### Task statement
Copy the rows below verbatim, beginning at the line that contains "The image size" and continuing through the last of the rows.

Stored records
● ● ● ● ● ● ●

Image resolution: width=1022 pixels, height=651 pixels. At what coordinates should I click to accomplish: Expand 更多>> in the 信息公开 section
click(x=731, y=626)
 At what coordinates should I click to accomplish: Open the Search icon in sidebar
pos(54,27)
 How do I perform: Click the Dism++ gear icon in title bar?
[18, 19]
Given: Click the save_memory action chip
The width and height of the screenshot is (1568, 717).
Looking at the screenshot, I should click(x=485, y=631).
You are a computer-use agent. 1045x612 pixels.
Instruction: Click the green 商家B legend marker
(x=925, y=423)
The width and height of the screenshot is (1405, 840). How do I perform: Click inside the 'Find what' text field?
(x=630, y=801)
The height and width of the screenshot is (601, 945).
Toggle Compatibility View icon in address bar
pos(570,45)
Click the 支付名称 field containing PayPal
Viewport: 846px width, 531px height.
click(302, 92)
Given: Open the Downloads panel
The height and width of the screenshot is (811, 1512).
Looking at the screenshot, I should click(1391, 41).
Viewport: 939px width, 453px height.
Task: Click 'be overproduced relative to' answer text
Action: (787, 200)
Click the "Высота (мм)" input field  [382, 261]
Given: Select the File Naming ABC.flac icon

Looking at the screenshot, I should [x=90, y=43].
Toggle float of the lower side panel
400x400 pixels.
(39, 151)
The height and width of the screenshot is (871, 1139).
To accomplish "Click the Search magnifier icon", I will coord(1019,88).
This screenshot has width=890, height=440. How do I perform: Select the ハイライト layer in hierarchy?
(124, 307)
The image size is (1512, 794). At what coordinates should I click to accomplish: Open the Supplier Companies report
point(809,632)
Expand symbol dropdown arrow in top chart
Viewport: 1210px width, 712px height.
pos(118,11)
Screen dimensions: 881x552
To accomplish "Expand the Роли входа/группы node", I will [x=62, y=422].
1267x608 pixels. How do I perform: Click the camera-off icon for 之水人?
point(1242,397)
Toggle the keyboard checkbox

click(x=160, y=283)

● ● ● ● ● ● ●

### Task solution
The image size is (1512, 794). At what coordinates should I click to accomplish: Open the Supplier Companies report
point(809,632)
Expand symbol dropdown arrow in top chart
Viewport: 1210px width, 712px height.
pos(118,11)
Screen dimensions: 881x552
To accomplish "Expand the Роли входа/группы node", I will [x=62, y=422].
1267x608 pixels. How do I perform: Click the camera-off icon for 之水人?
point(1242,397)
Toggle the keyboard checkbox

click(x=160, y=283)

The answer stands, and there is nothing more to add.